Ils m’avaient donné, à plusieurs reprises des marques touchantes de respectueuse affection, en particulier en Janvier et Février 1940, par un froid allant jusqu’à -23 dans le secteur d’ HOMBOURG - BUDANGE que la division occupa pendant 2 mois avec une brigade britannique et où elle sut imposer sa volonté à l’adversaire en le repoussant jusqu’ au delà de la frontière franco- allemande.
Je me devais de ne pas les quitter au moment du dénouement final et de partager leur sort. Ils n’auraient certainement pas compris s’ils ne m’avaient pas vu au milieu d’eux en un pareil moment.
Éléments combattants de la 22° D.I., nous avons été enfermés par ordre dans une véritable souricière.
Nous faisions face au Nord arrêtant l’ennemi qui nous suivait depuis GIVET, tandis que c’est l’ennemi venant de l’Est par la grand’ route CHARLEVILLE – MÉZIÈRES – HIRSON – LA CAPELLE qui nous ferma la porte au Sud.

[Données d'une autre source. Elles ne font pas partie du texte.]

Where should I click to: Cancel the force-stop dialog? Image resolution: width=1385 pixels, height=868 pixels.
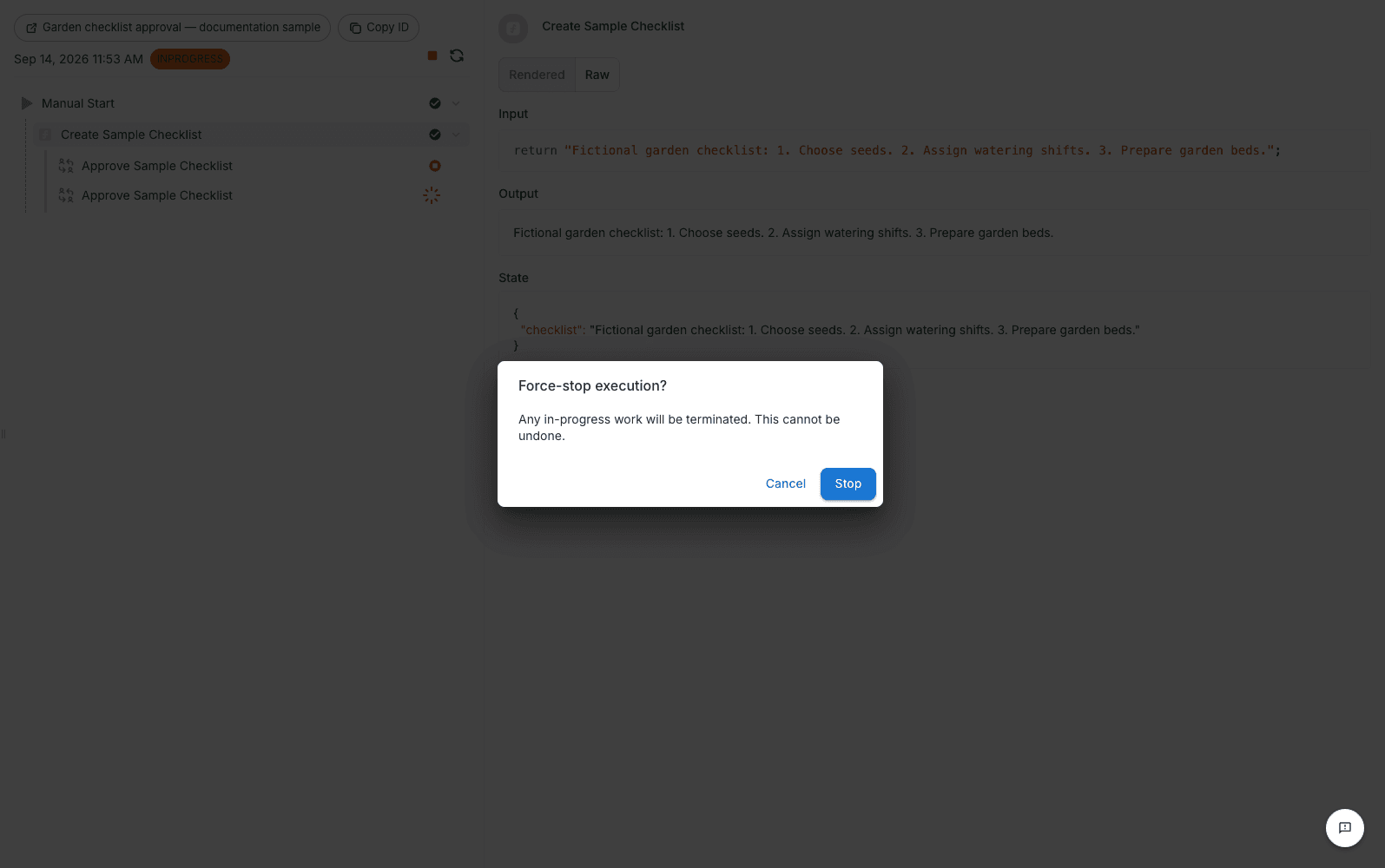point(786,483)
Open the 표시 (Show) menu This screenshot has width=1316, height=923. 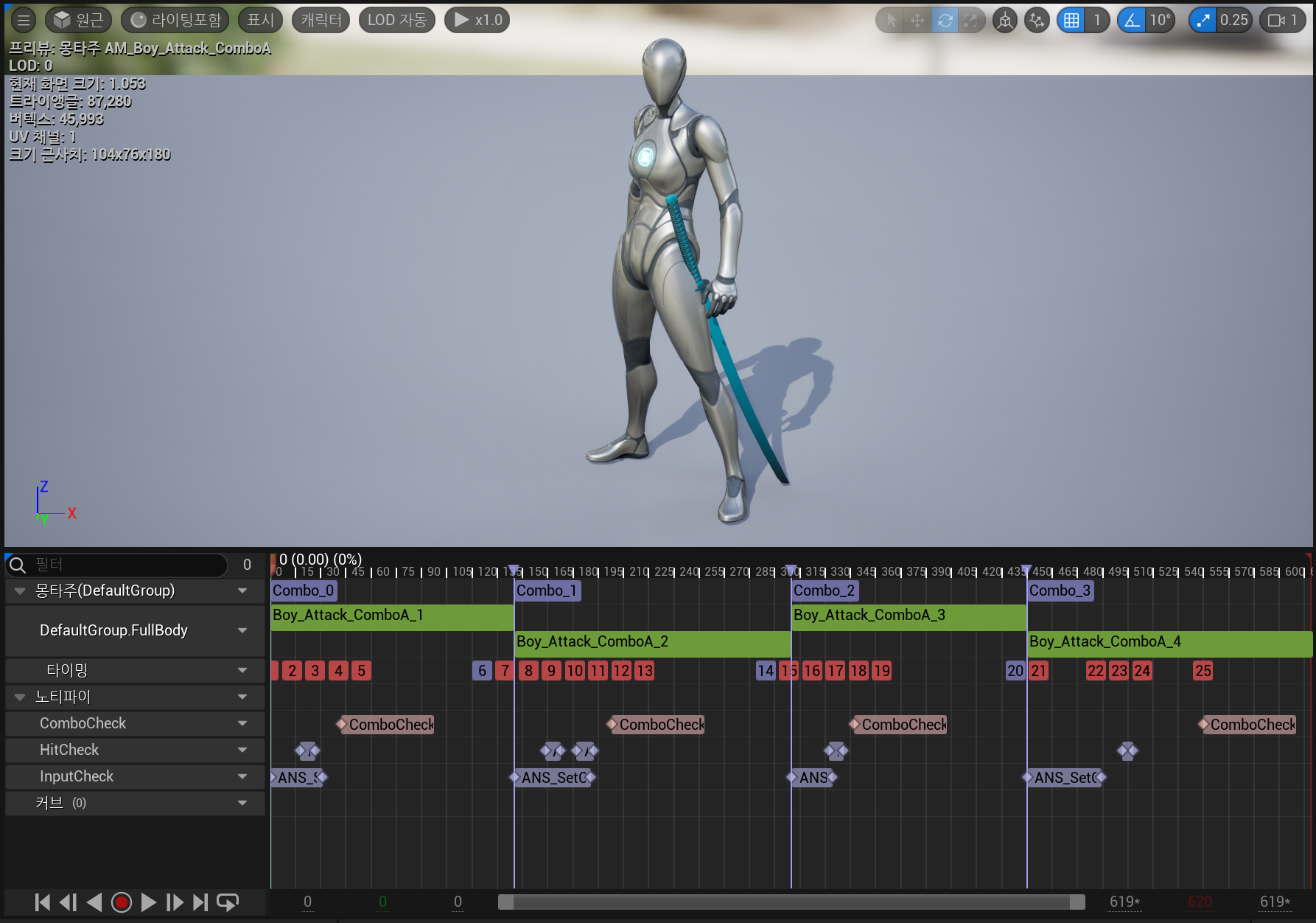pyautogui.click(x=260, y=20)
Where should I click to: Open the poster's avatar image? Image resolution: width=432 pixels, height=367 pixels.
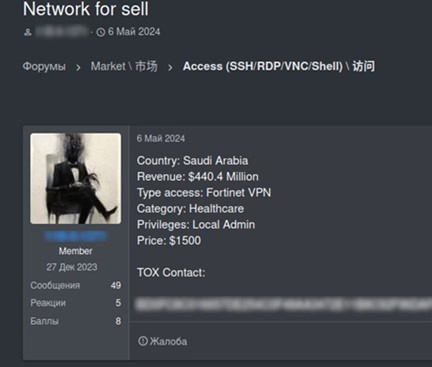tap(76, 178)
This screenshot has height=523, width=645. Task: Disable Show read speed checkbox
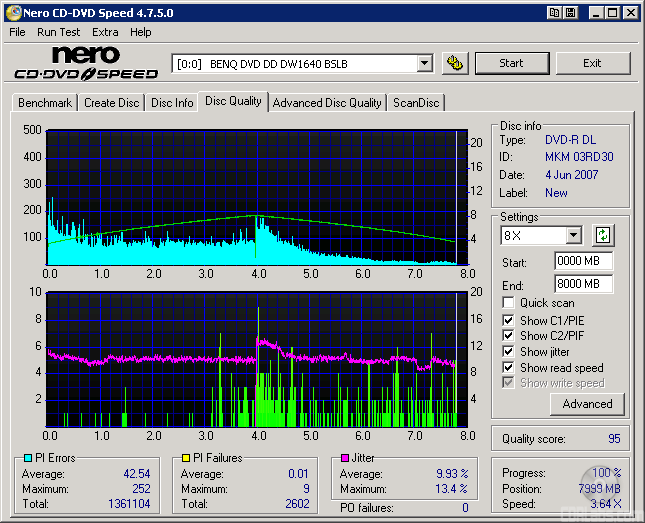point(509,368)
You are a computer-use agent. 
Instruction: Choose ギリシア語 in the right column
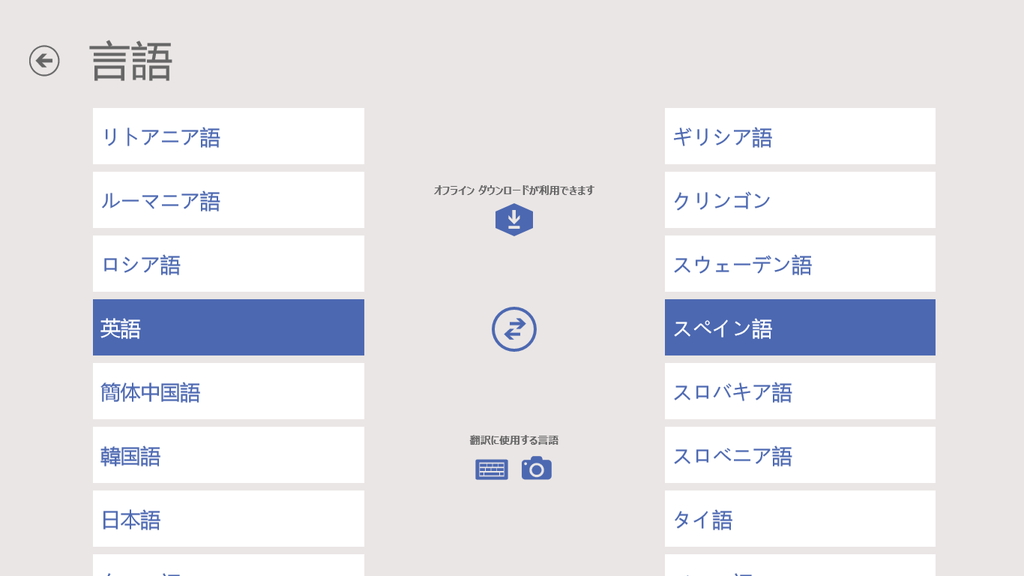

Or grâce à l’ action retardatrice que j’ avais conduite depuis GIVET, depuis le début du repli ; j’ avais pu dégager la D.I. et si, au lieu de l'emprisonner dans la nuit du 15 au 16 Mai dans la forêt de ST. MICHEL , on avait continué cette action retardatrice, on eût pu regrouper dès le 16, la D.I. vers VERVINS ou GUISE et elle aurait combattu à nouveau quelque part sur l’ AISNE ou la SOMME. En tout cas on lui aurait évité la capture et l’envoi en captivité.
Vers 16 heures, je mettais le P.C. de l’I.D. avec celui du Lt. Colonel Cdt le 62° R.I. dans une casemate inachevée de la ligne d’arrêt.

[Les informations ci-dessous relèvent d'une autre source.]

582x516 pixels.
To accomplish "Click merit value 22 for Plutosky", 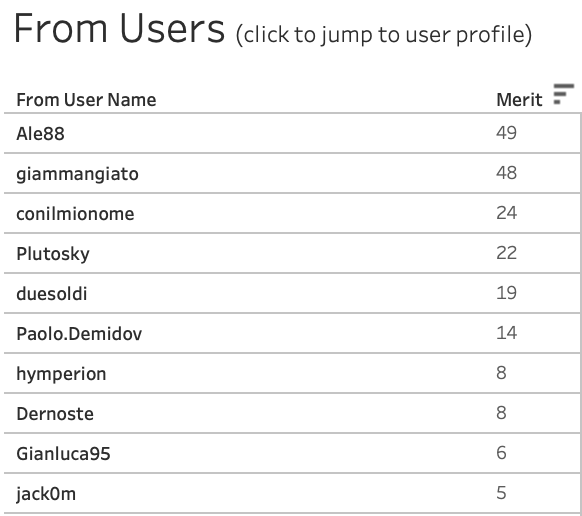I will pos(506,253).
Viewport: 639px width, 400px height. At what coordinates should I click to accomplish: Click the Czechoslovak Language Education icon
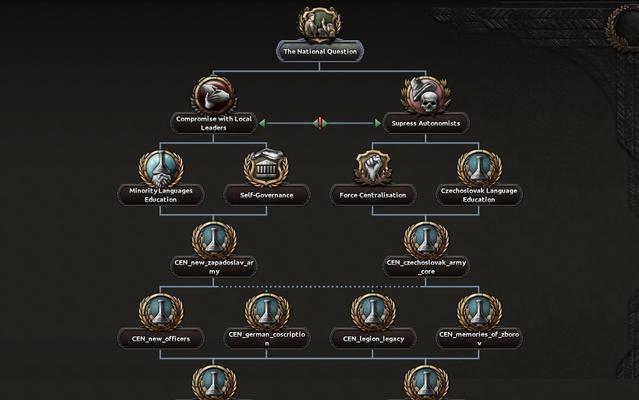[x=479, y=167]
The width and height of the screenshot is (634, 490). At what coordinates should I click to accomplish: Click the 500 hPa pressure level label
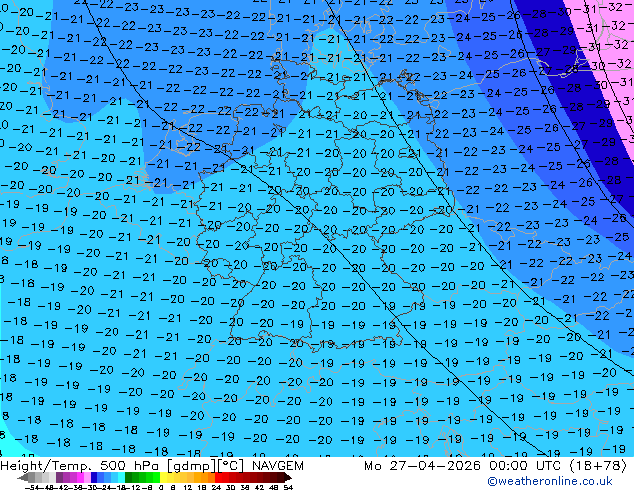coord(123,466)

Y vinrent également le Lt. Colonel d’AILLIÈRES, Cdt. le 18° R.A.D. et le Chef de Btn. QUINQUETTE du 116° R.I. son chef de Corps, le Lt. Colonel LANNIER(1), ayant disparu depuis le matin au cours d’une reconnaissance vers « la Passe d’ANOR ».
Dans la soirée nous inspectâmes les positions et vérifiâmes le commandement avec les Lts. Colonels Cdt les 19° et 62°R.I. et le Lieutenant de CHARRETTE, Cdt le peloton du G.R.D.
Le Lt. Colonel d’AILLIÈRES précisa à ses deux Commandants de groupe les missions et positions des batteries.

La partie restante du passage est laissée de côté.